Anonymous asked: TALK TO ME ABOUT FURIOSA I LOVE HER SO MUCH

So I’ve been planning a fic for a while and I was gonna just write it here but then I realized that HA this is an ask and you seem too nice for me to dump a few (like maybe ten) thousand words in here.  So instead here are some headcanons for the fic I am writing where Max is the immortal unaging fey avatar of the desert who fetches up at people’s doorsteps and loses himself in months and lonely years without water or company, and is delighted to find Furiosa, who is growing into the immortal unaging fey avatar of green places and oases.

  • Max doesn’t stay places, he leaves places, and Furiosa knows someone who leaves when she sees them.  So it shocks the hell out of her when she gets a Fury Boy (the name wasn’t her idea, it was the Dag and, well, they had to call them something other than War Boys) rushing up to her and insisting that there’s a bike coming toward them, and it’s the road warrior who fought on their side.  And she meets Max when he pulls up through the Wretched—not Wretched anymore, just people, people who look better than ever with Capable and Cheedo piecing together a cistern for the water—and he offers her the faint shadow-smile she remembers as he brings his (wrecked) bike to a halt.  He’s loaded down with a small bag of seeds, an assortment of weapons, and a sheepish expression.
  • She takes herself by surprise as much as him, when she strides forward without a pause and presses their foreheads together.  His eyes are as blue and burnished as the scorched sky overhead.
  • He comes back…not often, but not rarely, never gone for more than a year or so. Furiosa flatters herself that he’s glad to see her, when he returns, and her heart tightens when he begins to initiate the gentle forehead-touch of the Vuvalini.  (The third time he comes back, they have found another underground current, and they have enough water for a public bath.  She worries that Max might have drowned himself, after the third hour of him sitting in the water, but he’s still breathing.  He tells her, in his quiet, stilted way, that it’s the first time he hasn’t been thirsty in he doesn’t know how long, and she wonders about that. She wonders how he’d known that, a hundred and sixty days out, there was nothing but salt.)  
  • People start to trickle in, drawn by the siren-call of water and food, because with the Wives—the Sisters, now—in charge, there is more than enough.  And Furiosa begins to hear stories, about how the Road Warrior saved people or killed tyrants or, more often than not, was dragged into a fight not his, quite against his will, and did the right thing anyway.  Here’s the thing, though.  Some of the stories are recent, just months or years past.  Others…well.  She talks to a child, who claims that her grandfather was a child when he knew Max. But Max can’t possibly be much older than she is, and she’s…Furiosa doesn’t really know.  She tries to count back in her head, but…  The Dag’s daughter Angharad is walking well, talking well, maybe seven years old.  When did that happen?  Shouldn’t Furiosa be greying, shouldn’t there be lines at her eyes and aches in her joints?

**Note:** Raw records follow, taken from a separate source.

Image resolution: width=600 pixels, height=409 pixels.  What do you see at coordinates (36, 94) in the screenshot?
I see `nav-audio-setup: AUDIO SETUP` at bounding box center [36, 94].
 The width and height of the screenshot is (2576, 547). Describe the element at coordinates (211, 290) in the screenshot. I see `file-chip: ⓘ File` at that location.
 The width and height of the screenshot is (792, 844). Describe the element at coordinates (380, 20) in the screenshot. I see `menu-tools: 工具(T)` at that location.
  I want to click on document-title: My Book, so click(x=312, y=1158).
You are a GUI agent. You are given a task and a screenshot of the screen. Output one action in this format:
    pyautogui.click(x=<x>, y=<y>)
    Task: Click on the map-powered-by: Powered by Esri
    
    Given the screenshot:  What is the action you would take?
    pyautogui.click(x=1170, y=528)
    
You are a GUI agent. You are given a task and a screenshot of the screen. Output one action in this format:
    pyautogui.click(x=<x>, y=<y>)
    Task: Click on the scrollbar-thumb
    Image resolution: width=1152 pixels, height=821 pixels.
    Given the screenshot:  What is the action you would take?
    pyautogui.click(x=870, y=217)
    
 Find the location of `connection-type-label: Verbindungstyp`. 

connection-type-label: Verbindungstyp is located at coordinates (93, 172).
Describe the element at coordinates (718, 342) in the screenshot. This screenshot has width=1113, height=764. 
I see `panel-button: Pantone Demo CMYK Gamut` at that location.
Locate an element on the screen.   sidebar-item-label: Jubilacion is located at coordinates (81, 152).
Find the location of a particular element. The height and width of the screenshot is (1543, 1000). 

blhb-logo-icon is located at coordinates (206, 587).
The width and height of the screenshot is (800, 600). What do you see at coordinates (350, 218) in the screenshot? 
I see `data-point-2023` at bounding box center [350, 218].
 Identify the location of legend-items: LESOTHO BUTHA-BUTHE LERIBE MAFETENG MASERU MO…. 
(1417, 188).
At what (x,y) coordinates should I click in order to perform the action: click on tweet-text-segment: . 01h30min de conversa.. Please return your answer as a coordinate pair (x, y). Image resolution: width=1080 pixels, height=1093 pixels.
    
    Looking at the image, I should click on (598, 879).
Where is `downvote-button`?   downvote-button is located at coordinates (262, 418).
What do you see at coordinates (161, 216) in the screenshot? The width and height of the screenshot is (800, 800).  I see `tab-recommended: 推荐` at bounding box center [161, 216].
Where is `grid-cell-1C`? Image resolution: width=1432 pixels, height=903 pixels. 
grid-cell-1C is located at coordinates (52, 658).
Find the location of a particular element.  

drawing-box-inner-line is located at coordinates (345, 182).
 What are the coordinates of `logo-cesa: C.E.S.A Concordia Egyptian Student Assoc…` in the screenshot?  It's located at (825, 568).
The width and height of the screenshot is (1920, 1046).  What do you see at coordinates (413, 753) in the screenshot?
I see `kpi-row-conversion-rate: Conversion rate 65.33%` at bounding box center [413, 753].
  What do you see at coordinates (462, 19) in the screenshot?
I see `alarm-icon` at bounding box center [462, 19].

  • The next time Max comes to the Citadel, she asks him how old he is.  He tells her, in his quiet way, less stilted now than when they met because he’s more at ease with her, that he doesn’t know.  But he tells her that he had a child, once, and they played in grass, and he and his wife had all the sweet clear water anyone could want.
  • Furiosa goes out on a mission.  She runs out of water in a sandstorm, and she waits to die.
  • She strides back into the Citadel two weeks later, and her throat is not even dry. She drinks, and it’s good, but not necessary.  Max is there, and while everyone else marvels over the fact that she’s alive, little Radi—Angharad who is not so little, who is thirteen now and as mad and gifted as her mother—touching her unlined face in wonder, Max watches her and nods.  He doesn’t need to marvel, doesn’t need to question, because he has stood in her place and felt time trickle by like water, like sand in a clenched fist.
  • Furiosa remembers being a little girl, screaming for the loss of her mother and her arm and her innocence, and wishing that, if nothing else, she might live to see victory.  She has. And it seems she will live to see a good deal more.  She leaves the Citadel more and more, and she never grows thirsty, never grows tired. She has an impossible talent for finding water, for finding places where seeds will take root, and Max trails after her like a desert wraith.  (She’s not sure how long it’s been since they met, when she kisses him.  But his breath is as hot and dry as the wind under the sun, and she is growth and water and life to his desert, and he melts under her touch.)
  • She leaves for good, when Radi is old enough to take her place as Fury, the Citadel’s Road Warrior, and she and Max wander.  They will not die.  The desert has been fed for too long to be taken by the green places, but life is tenacious and neither will Max’s desert swallow Furiosa’s green places whole.  It’s an uneasy truce, between his and hers, but it stands.